Abstract
Objective
To validate the Sinonasal Outcome Test-16 and Activity Impairment Assessment in patients with acute bacterial sinusitis.
Study Design
Data were used from a phase III clinical trial designed to evaluate the efficacy and safety of moxifloxacin 400 mg once daily for 5 consecutive days in the treatment of acute bacterial sinusitis. The psychometric properties and factor structure of the 2 measures were assessed.
Setting
Participants were given the measures to self-complete using either a telephone voice response system or a paper-and-pencil format.
Subjects and Methods
Three hundred seventy-four patients with acute bacterial sinusitis were used in the analysis. Patients received either a placebo or 400 mg moxifloxacin once daily. Patients were then reviewed at test of cure and follow-up. All analyses were conducted on a combined sample of placebo and active treatment patients.
Results
The Sinonasal Outcome Test-16 was associated with minimal missing data at baseline but a higher proportion by test of cure. There was no evidence of floor or ceiling effects and no significant skew. The Activity Impairment Assessment also had low missing data at baseline and no obvious floor or ceiling effects, but the data were not normally distributed. Both measures had good internal consistency. Convergent and divergent validity as well as sensitivity and the minimally important difference are also reported.

## Listed entries

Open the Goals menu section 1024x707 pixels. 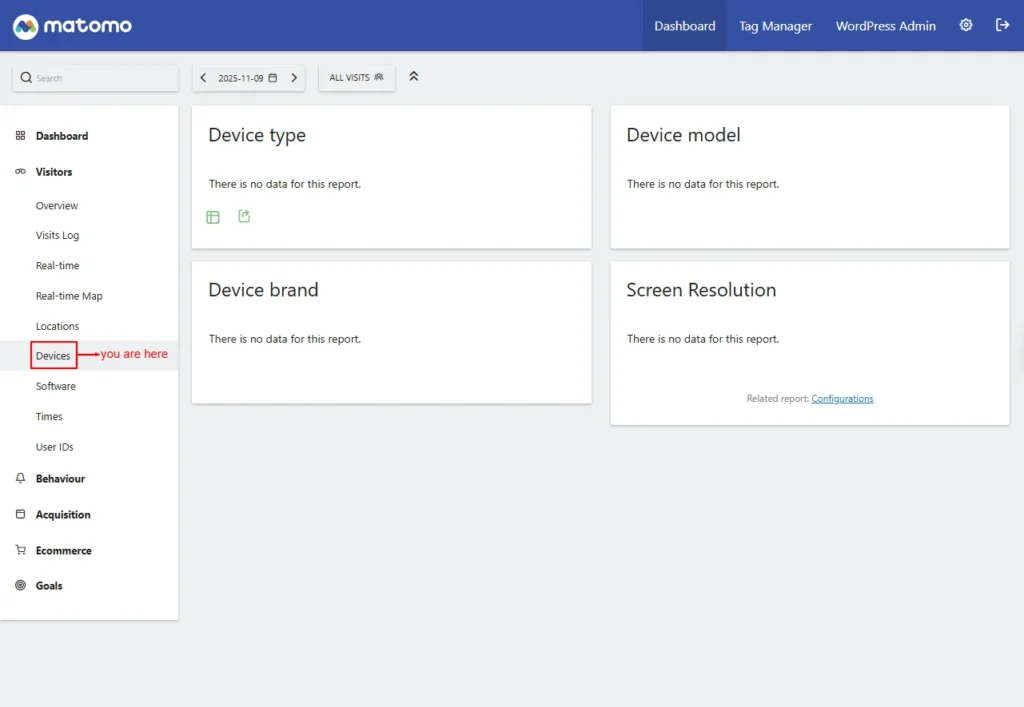pyautogui.click(x=49, y=586)
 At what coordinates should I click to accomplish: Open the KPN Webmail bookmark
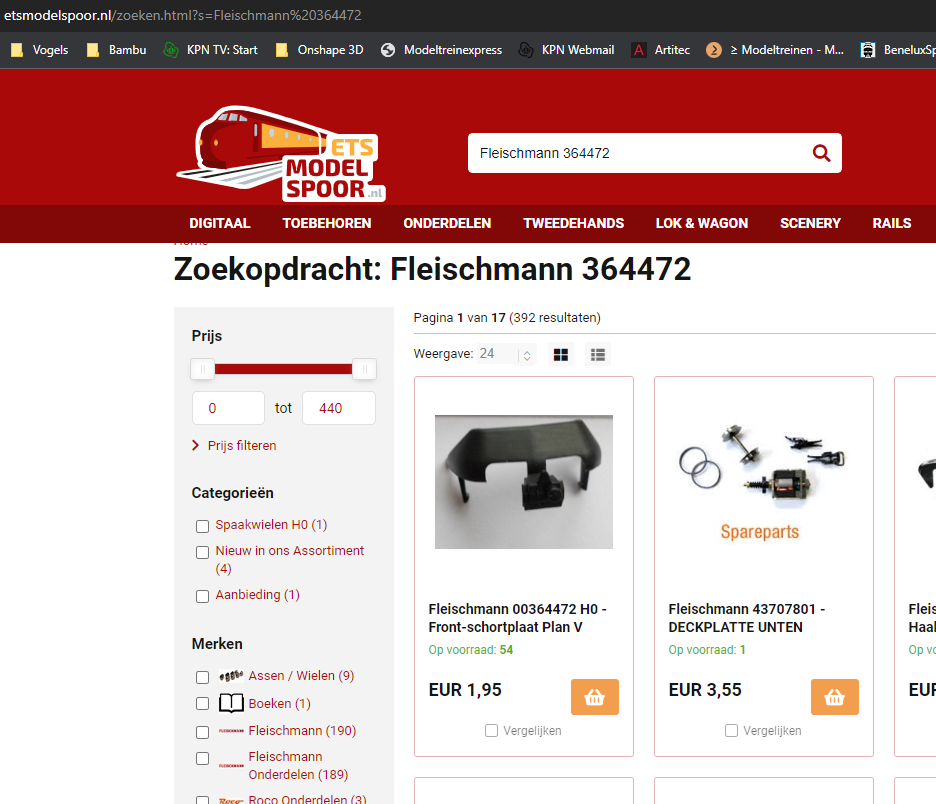566,50
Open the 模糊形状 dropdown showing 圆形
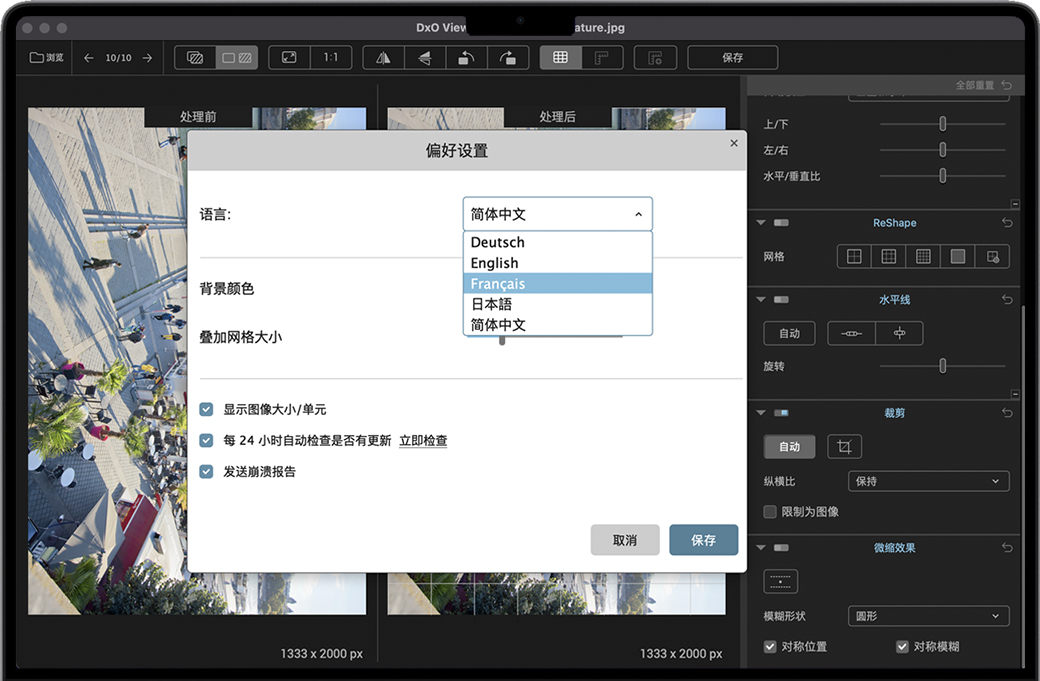The height and width of the screenshot is (681, 1040). [x=928, y=616]
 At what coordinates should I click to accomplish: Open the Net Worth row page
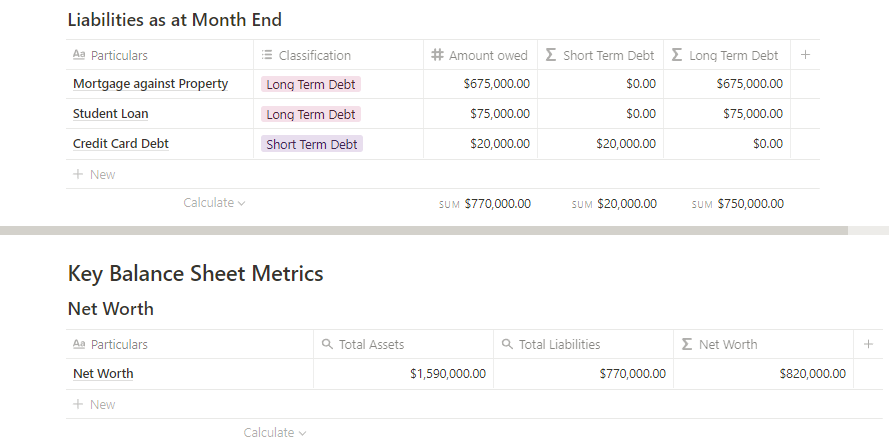(x=103, y=374)
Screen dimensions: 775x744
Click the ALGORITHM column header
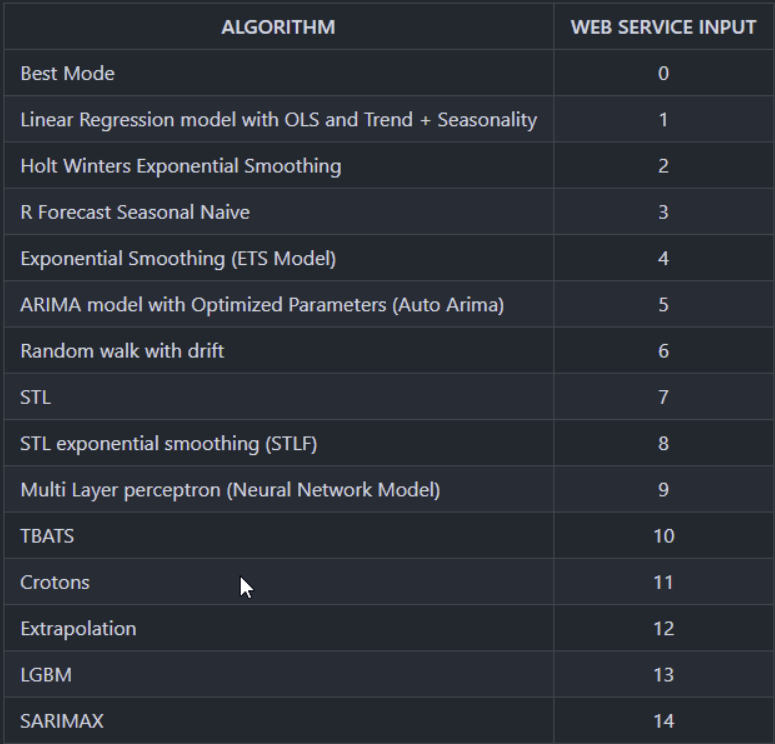pyautogui.click(x=278, y=27)
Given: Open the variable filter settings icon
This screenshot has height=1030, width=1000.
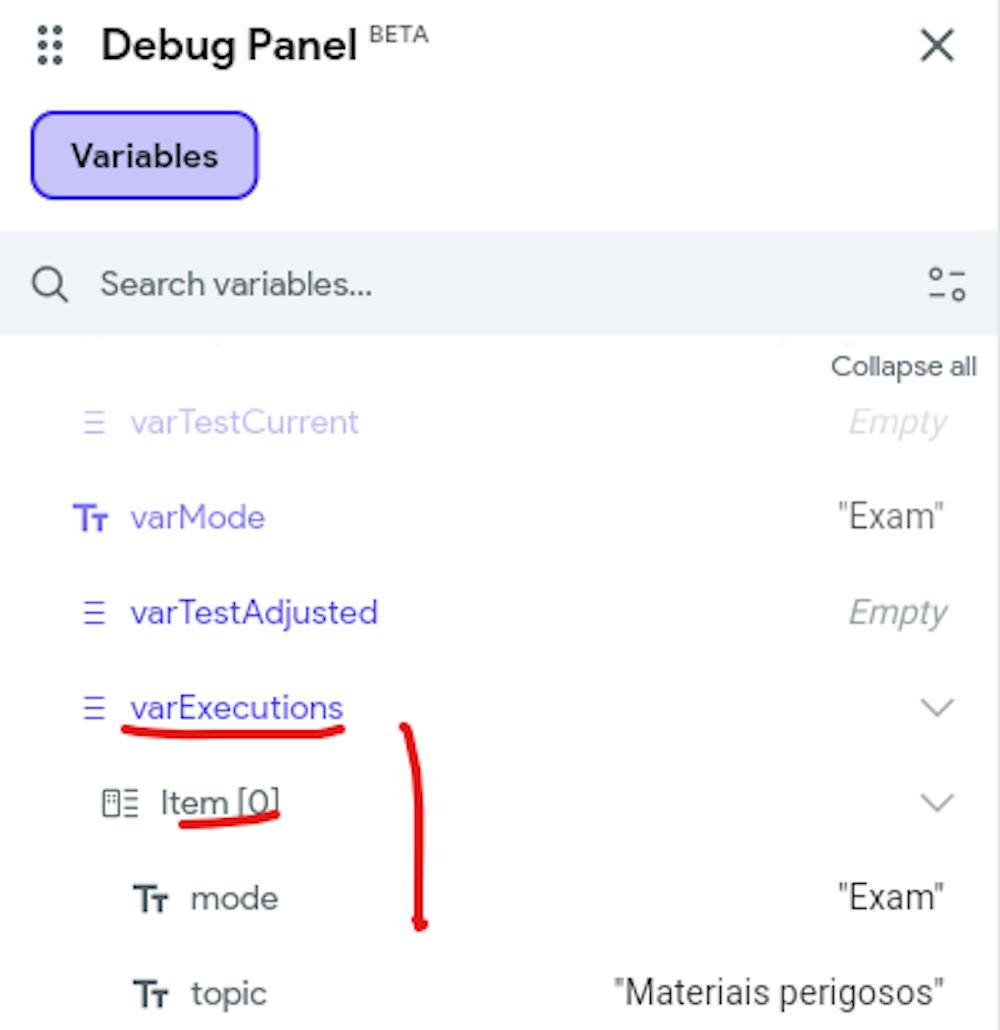Looking at the screenshot, I should (946, 284).
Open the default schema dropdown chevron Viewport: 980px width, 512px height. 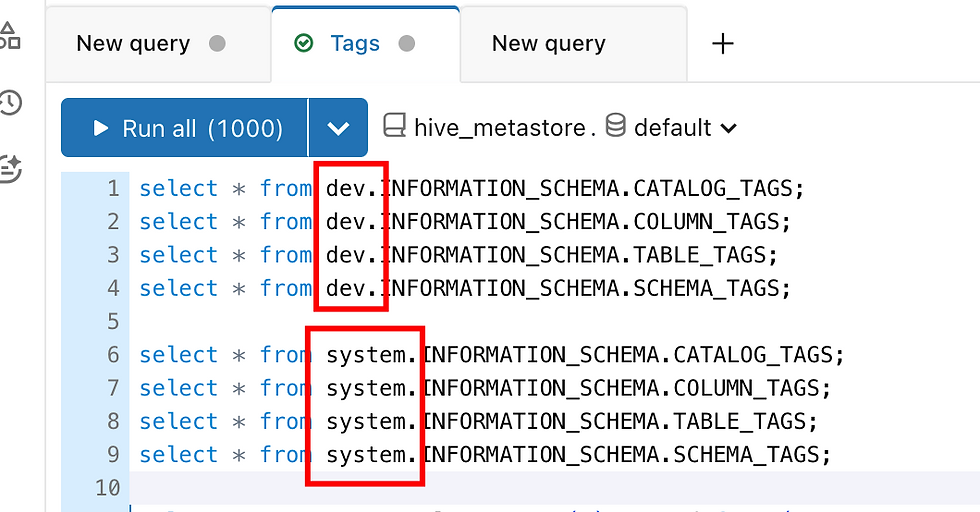tap(728, 128)
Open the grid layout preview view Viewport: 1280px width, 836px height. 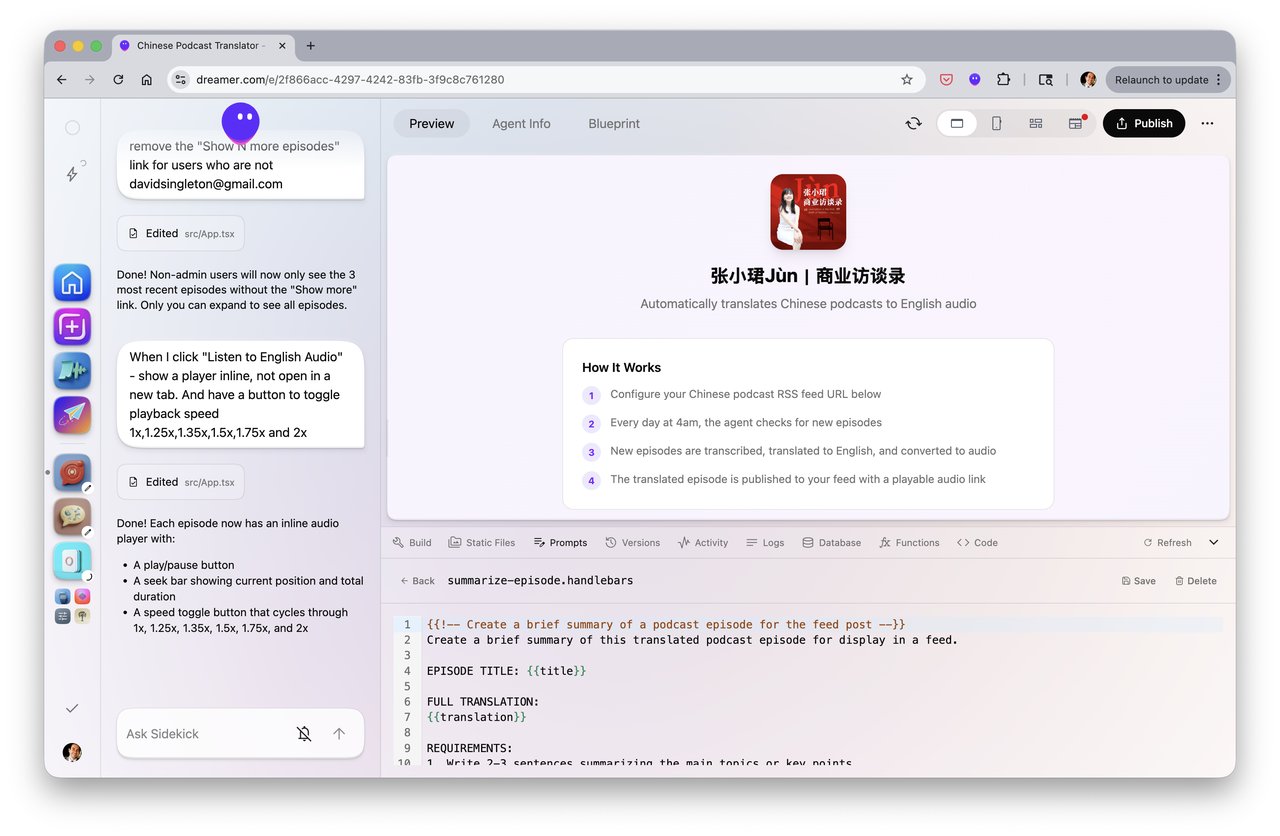pyautogui.click(x=1036, y=123)
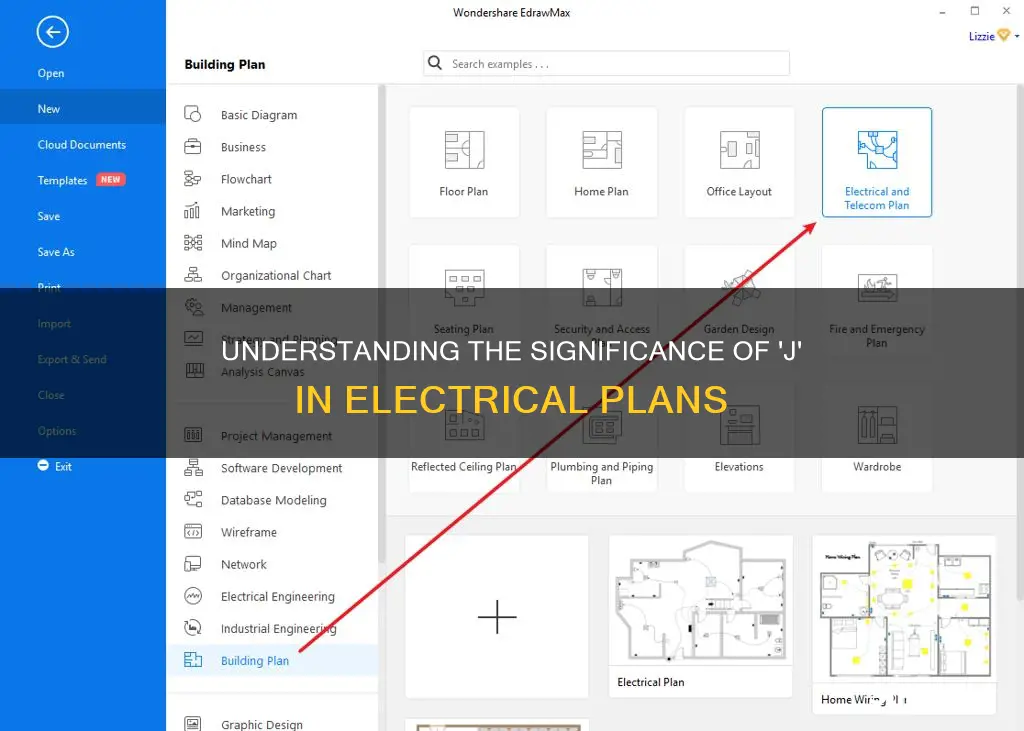This screenshot has width=1024, height=731.
Task: Click the Exit button
Action: 55,466
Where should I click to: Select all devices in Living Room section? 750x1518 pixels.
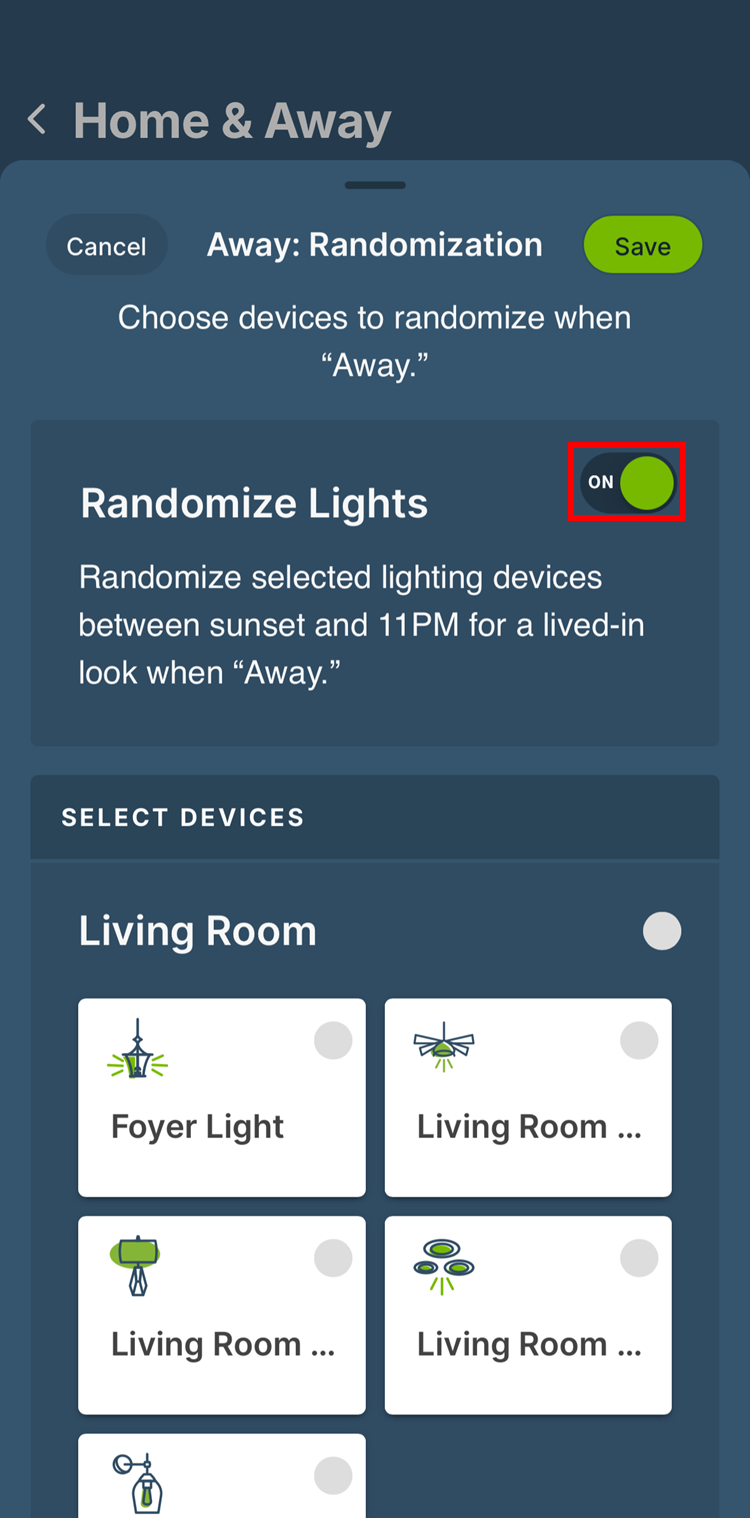point(662,931)
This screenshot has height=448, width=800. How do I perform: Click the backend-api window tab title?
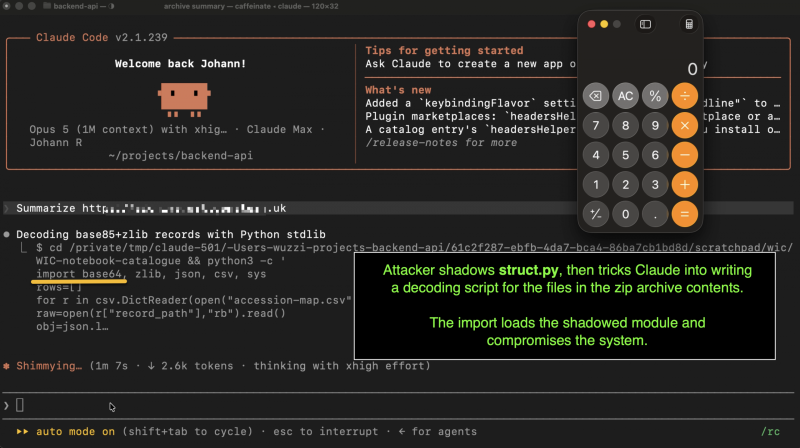(76, 6)
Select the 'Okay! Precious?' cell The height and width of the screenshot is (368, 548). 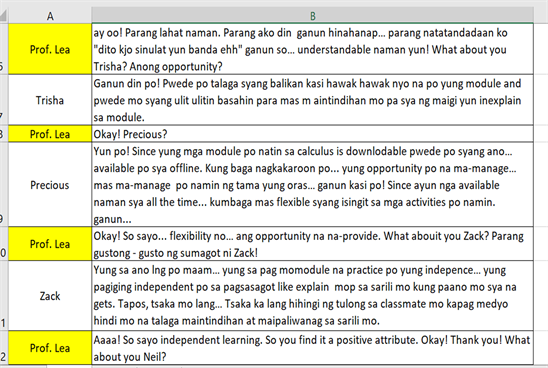coord(312,134)
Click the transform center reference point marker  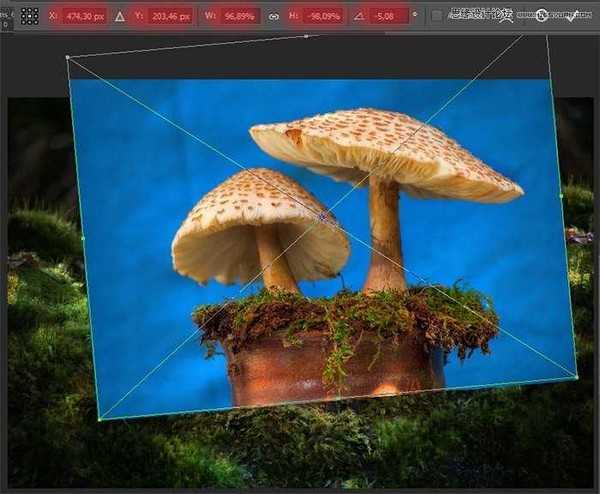pos(322,215)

## Work to be completed
Rewrite the paragraph of the abstract above that begins "The Sinonasal Outcome Test-16 was associated" as a bulleted list, keeping its main facts.

## Final answer
- Sinonasal Outcome Test-16: minimal missing data at baseline, more by test of cure; no floor or ceiling effects; no significant skew.
- Activity Impairment Assessment: low missing data at baseline; no obvious floor or ceiling effects; data not normally distributed.
- Both measures: good internal consistency.
- Also reported: convergent and divergent validity, sensitivity, and the minimally important difference.